- **PROBLEM DETAILS**: Rewrite the stretch of the records from their start through the line containing "The width and height of the screenshot is (1568, 716)." as a numbered list with one line per item, and leave out any blank lines.

- **RECORDS TO PROCESS**:
::::

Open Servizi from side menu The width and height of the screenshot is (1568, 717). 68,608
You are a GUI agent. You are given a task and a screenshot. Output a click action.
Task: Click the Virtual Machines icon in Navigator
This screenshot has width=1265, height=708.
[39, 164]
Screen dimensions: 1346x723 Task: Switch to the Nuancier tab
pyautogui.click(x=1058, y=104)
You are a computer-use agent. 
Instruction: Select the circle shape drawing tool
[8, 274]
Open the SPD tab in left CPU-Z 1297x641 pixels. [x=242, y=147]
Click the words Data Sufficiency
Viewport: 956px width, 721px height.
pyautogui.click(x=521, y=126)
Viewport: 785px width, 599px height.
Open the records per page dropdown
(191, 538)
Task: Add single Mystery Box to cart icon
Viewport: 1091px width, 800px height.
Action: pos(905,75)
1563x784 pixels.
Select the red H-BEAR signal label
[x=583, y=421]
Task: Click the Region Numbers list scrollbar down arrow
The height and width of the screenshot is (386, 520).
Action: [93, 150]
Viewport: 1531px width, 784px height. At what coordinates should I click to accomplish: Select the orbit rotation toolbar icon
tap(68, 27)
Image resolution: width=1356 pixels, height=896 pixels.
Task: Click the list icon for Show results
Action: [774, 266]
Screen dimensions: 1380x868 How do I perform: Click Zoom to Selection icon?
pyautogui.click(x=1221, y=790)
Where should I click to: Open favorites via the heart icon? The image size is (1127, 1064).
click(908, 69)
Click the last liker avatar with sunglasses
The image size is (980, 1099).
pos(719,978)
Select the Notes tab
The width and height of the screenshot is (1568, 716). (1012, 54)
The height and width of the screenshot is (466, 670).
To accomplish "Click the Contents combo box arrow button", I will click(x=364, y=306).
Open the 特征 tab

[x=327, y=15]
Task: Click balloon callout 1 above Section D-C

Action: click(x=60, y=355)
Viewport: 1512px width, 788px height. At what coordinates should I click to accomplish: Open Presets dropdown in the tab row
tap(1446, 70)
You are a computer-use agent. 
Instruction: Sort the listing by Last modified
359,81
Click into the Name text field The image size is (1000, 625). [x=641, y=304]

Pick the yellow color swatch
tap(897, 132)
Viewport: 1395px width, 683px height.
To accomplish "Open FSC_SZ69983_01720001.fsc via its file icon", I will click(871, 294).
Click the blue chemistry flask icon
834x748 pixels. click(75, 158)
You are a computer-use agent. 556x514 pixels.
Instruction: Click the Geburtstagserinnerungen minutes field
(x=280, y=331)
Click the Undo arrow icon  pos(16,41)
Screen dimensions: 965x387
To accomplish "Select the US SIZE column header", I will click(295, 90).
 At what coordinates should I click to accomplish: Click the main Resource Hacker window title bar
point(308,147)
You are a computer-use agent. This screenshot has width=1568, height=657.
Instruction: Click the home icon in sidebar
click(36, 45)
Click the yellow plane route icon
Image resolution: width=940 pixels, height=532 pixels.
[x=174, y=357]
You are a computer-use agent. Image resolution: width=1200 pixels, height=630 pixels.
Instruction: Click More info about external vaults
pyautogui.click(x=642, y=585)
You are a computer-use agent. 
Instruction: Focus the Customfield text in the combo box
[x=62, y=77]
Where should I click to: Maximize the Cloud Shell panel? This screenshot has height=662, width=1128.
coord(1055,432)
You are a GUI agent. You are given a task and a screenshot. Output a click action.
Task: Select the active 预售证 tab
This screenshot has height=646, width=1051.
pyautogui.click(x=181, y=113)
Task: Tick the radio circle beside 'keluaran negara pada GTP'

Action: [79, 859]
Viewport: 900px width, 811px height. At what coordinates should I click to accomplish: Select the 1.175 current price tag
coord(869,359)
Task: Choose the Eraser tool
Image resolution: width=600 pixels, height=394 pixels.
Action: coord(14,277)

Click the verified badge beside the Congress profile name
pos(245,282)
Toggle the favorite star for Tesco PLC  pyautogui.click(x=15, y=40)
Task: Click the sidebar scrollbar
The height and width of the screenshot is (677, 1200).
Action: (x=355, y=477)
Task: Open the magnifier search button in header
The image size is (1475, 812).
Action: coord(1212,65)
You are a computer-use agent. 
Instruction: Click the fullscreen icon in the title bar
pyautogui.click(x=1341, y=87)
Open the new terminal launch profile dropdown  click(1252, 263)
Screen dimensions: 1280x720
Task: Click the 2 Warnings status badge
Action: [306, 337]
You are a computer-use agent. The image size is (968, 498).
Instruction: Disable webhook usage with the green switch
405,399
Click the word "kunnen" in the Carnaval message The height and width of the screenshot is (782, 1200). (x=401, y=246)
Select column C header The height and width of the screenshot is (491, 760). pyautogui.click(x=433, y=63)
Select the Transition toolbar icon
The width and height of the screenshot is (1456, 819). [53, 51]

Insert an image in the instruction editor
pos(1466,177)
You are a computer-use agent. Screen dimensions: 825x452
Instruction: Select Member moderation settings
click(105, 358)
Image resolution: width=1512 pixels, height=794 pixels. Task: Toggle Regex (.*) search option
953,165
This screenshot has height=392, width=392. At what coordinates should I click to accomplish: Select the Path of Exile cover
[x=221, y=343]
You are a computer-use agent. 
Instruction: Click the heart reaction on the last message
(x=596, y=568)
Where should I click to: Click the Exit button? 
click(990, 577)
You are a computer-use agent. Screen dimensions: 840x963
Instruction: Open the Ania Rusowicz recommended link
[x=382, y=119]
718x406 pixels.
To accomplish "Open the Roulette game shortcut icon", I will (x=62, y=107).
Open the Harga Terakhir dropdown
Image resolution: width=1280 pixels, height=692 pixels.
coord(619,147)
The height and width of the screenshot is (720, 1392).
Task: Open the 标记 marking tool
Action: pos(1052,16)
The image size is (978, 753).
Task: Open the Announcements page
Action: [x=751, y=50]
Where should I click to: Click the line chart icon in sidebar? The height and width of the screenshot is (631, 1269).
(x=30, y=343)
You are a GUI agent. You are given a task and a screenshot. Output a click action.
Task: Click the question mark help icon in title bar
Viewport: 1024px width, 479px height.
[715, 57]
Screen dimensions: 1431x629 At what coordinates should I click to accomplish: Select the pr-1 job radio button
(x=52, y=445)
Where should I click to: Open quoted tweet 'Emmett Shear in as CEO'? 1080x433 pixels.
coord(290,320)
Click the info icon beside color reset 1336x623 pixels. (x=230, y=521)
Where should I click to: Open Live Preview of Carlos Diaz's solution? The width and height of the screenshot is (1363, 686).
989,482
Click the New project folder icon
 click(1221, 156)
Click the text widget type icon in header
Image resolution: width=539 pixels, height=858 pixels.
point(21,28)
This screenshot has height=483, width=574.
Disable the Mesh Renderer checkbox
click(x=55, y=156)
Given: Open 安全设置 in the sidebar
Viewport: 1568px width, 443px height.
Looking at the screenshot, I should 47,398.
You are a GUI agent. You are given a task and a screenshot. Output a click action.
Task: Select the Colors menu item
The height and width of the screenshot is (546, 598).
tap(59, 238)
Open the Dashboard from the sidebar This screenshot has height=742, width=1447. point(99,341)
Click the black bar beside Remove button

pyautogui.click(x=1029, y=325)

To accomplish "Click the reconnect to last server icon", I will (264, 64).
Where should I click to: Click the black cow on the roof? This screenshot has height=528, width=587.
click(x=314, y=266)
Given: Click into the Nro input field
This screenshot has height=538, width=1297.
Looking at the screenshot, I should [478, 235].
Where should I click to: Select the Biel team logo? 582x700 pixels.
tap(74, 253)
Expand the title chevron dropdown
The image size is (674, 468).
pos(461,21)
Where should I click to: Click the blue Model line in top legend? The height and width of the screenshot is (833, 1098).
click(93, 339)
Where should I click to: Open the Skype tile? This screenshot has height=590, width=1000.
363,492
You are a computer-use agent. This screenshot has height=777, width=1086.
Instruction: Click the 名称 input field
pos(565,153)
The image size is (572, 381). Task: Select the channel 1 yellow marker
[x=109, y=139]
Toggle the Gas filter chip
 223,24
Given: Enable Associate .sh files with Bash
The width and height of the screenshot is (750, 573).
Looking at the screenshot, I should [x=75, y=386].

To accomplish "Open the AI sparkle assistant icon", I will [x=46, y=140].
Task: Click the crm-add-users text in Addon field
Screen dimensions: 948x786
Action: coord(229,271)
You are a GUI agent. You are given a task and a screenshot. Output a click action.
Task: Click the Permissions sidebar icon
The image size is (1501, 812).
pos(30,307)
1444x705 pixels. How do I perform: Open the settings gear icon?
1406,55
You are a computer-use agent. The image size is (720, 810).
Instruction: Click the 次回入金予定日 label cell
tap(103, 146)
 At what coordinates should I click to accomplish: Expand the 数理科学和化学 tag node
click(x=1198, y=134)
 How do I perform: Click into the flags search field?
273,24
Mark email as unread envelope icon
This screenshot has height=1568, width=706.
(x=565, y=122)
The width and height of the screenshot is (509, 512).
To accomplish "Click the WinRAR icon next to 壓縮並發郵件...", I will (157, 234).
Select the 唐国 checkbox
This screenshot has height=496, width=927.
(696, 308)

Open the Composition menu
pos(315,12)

::::

- **RESPONSE BELOW**:
1. Open Servizi from side menu The width and height of the screenshot is (1568, 717). 68,608
2. You are a GUI agent. You are given a task and a screenshot. Output a click action.
3. Task: Click the Virtual Machines icon in Navigator
4. This screenshot has width=1265, height=708.
5. [39, 164]
6. Screen dimensions: 1346x723 Task: Switch to the Nuancier tab
7. pyautogui.click(x=1058, y=104)
8. You are a computer-use agent. 
9. Instruction: Select the circle shape drawing tool
10. [8, 274]
11. Open the SPD tab in left CPU-Z 1297x641 pixels. [x=242, y=147]
12. Click the words Data Sufficiency
13. Viewport: 956px width, 721px height.
14. pyautogui.click(x=521, y=126)
15. Viewport: 785px width, 599px height.
16. Open the records per page dropdown
17. (191, 538)
18. Task: Add single Mystery Box to cart icon
19. Viewport: 1091px width, 800px height.
20. Action: pos(905,75)
21. 1563x784 pixels.
22. Select the red H-BEAR signal label
23. [x=583, y=421]
24. Task: Click the Region Numbers list scrollbar down arrow
25. The height and width of the screenshot is (386, 520).
26. Action: [93, 150]
27. Viewport: 1531px width, 784px height. At what coordinates should I click to accomplish: Select the orbit rotation toolbar icon
28. tap(68, 27)
29. Image resolution: width=1356 pixels, height=896 pixels.
30. Task: Click the list icon for Show results
31. Action: [774, 266]
32. Screen dimensions: 1380x868 How do I perform: Click Zoom to Selection icon?
33. pyautogui.click(x=1221, y=790)
34. Where should I click to: Open favorites via the heart icon? The image size is (1127, 1064).
35. click(908, 69)
36. Click the last liker avatar with sunglasses
37. The image size is (980, 1099).
38. pos(719,978)
39. Select the Notes tab
40. The width and height of the screenshot is (1568, 716). (1012, 54)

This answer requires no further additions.